Janus House

Project Details

Project Name
Janus House
Location
3810 Bienville StreetNEW ORLEANSLA70119
Project Types
Project Scope
New Construction
Shared By
Nathan Fell
Project Status
Built
Year Completed
2019
Style
Modern
Size
4,000 ft²
Team
Architect: Nathan Fell
Contractor: Deltatech Construction

Project Description

Logistics of a working family typically requires all (family members) to stay tethered to their homes for longer periods than each would prefer individually. This can become a phycological drag when all your time at school, work and home is spend indoors, as had been the case for a New Orleans Architect and his family. They reached a point where many families decide to move to the suburbs, exchanging great public parks and amenities for a back yard.
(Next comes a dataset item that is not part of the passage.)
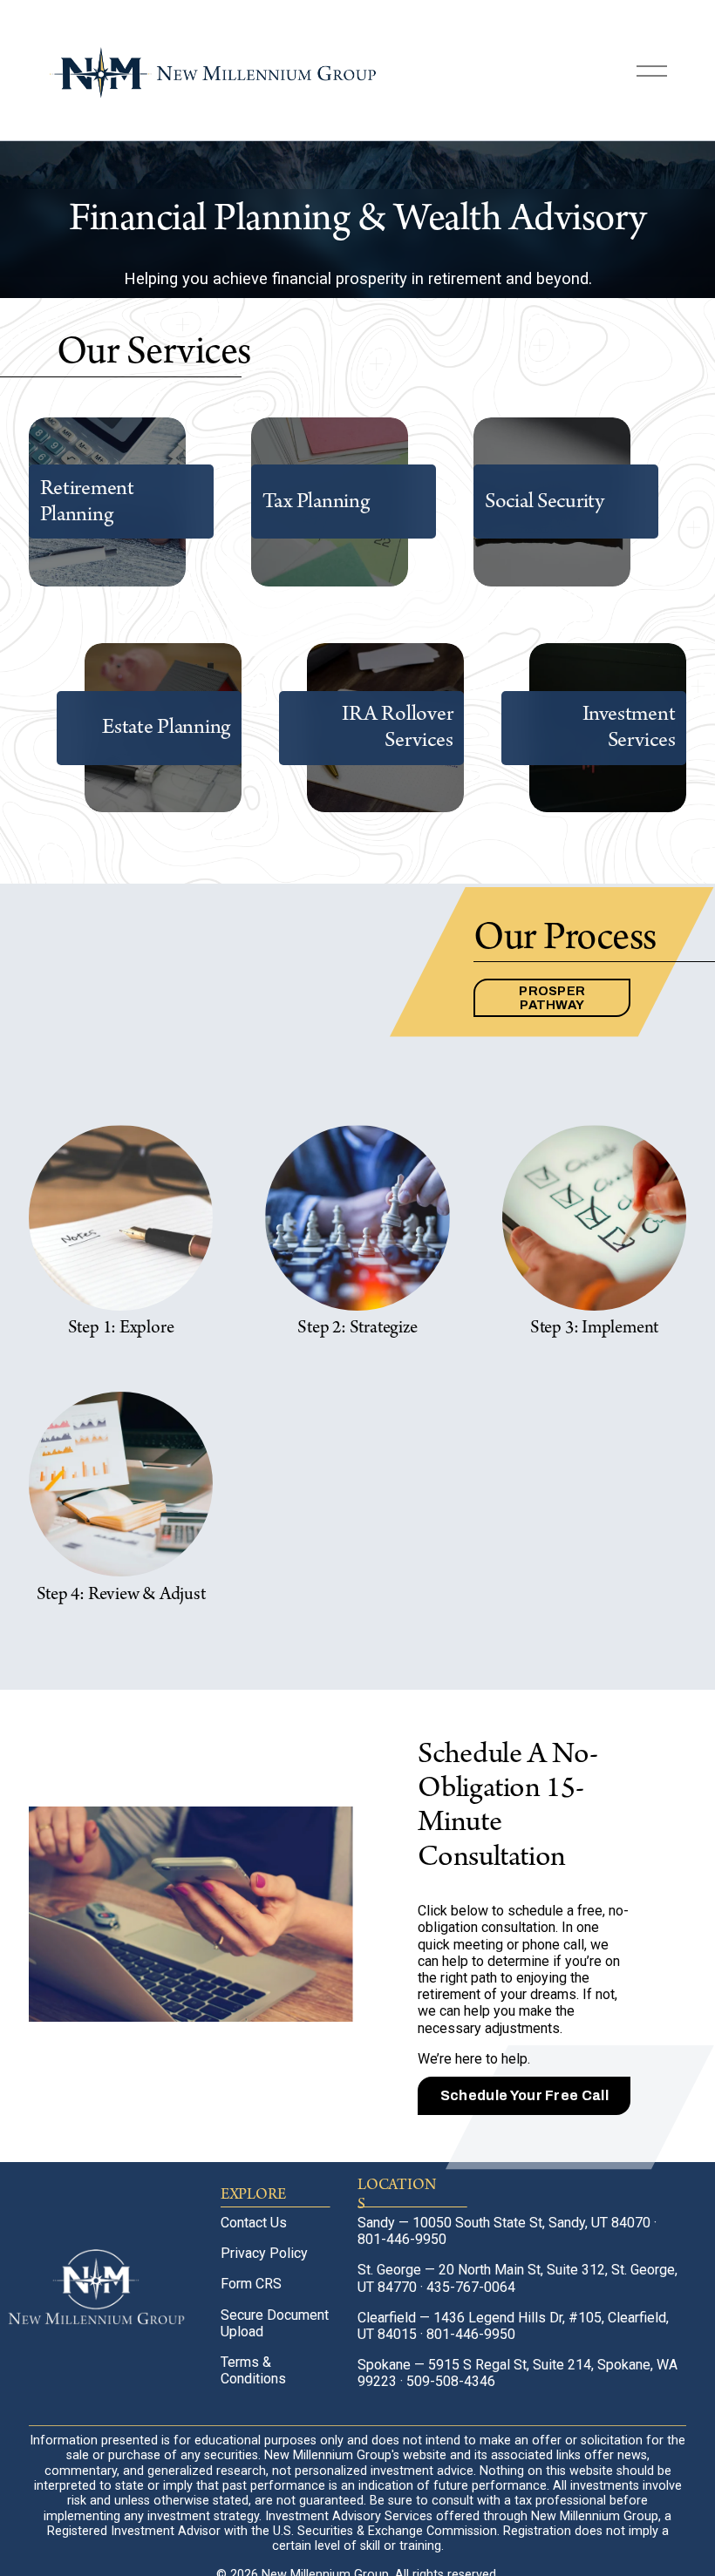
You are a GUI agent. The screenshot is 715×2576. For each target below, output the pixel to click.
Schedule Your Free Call (524, 2095)
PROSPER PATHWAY (552, 998)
Rather than moving far away, they decided to make a bold change by build a new house that flipped the script on indoor home life on a small urban lot. There was no way to afford the ongoing cost of a single-family home in the city, so a duplex with a rentable unit was baked into the concept early on.
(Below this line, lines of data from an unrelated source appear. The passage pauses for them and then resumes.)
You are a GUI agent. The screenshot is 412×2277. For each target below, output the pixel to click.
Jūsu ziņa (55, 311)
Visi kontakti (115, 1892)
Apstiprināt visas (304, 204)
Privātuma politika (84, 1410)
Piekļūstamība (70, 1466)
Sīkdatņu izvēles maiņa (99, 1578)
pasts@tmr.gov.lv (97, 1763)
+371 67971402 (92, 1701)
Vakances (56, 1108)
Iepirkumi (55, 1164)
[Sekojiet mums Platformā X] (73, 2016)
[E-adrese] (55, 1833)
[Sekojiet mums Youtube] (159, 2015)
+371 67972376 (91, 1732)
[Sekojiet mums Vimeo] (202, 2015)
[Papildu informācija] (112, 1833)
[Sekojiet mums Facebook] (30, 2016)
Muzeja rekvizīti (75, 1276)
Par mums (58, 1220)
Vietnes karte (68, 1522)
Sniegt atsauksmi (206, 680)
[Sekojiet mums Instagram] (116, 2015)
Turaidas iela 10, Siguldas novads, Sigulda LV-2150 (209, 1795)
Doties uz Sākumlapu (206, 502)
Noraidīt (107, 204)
The duplex is designed to maximize use of the lot (32’x105’) with suitable space for separate, large families (or groups of people) in each unit. The central goal of the design was to configure communal spaces in a way that best accesses outdoor light, air and volume despite the density of required spaces. The rear unit (where the family resides) is 4 bedrooms with 3 ½ baths and the front unit (short-term rental) is 3 bedrooms 2 ½ baths. The layout orients the rental unit as its public face, actively engaging travelers with the city, while mirroring the position of the primary unit to connect with the rear yard for a greater amount of seclusion.

The 1st Floor spaces were designed to be voluminous with 12’ ceilings and stairs compressed as much as possible to maximize the sf area of the communal spaces. In the rear unit, an exterior deck continues from the interior communal space over the entire rear yard and extends under part of the upper floor volume along with a raised pool. Two sliding glass walls open to enlarge both interior and exterior spaces. In the front unit, a sliding glass wall is also provided to create a grand aperture to the exterior and leads to a deck flanking the front sidewalk. A raised planter wraps the front deck and is tall enough to provide inhabitants inside with privacy but short enough for engagement with people walking by and visibility of the 1st floor interior.
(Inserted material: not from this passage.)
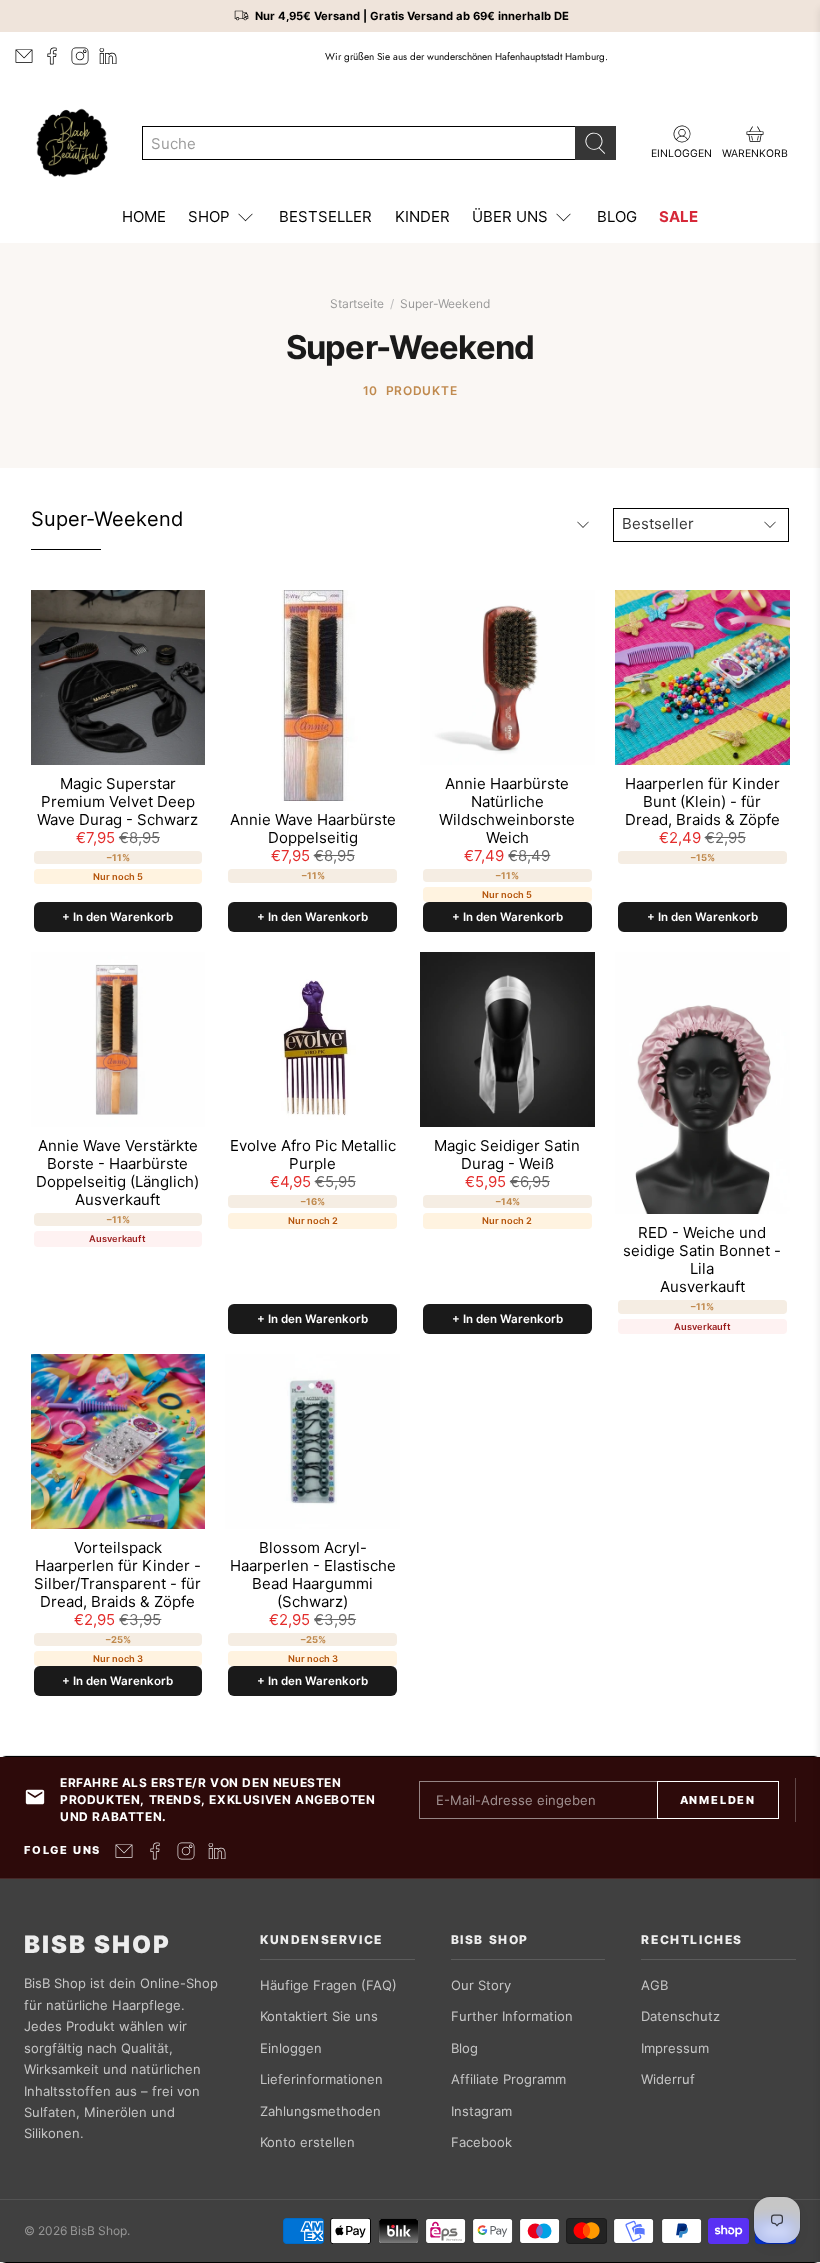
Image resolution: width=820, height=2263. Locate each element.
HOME (144, 216)
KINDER (422, 216)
Architectural forms are configured to accentuate the transparency between the interior spaces of the 1st floor and the exterior. The upper floors contain more private spaces (such as bedrooms) and are wrapped by exterior surfaces forming an echelon of suspended cubic forms legible from multiple viewpoints including the underside. The exterior cladding wraps horizontally as the 1st floor ceiling material as an artifice to convey the space below as “outside.” The walls supporting the cubic forms are a series of monolithic, exposed concrete walls with a narrow gap between the walls and the cubic form to render each (the wall and cubes) distinctly. The static forms juxtapose the more animated interior space as a frame, reinforcing the transparency.

Finishes on the 1st Floor are raw, and exposed, serving as a backdrop to render activity and furnishing more vividly. The upper floor exterior walls and 1st floor ceilings are clad with large scale fiber cement panels, with a gap at the perimeter used as a continuous light cove casting down against exposed, board-formed concrete walls. Kitchen cabinets are clear stained walnut with handles routed into horizontal edges. The counter tops are black granite, with a waterfall edges cut short of the concrete floor to simplify the reading of the form. Finishes on the upper floors are more static and colorful. A series of multi-colored accent walls are created to embolden the defined use of each of distinct space. Concrete walls are exposed where possible.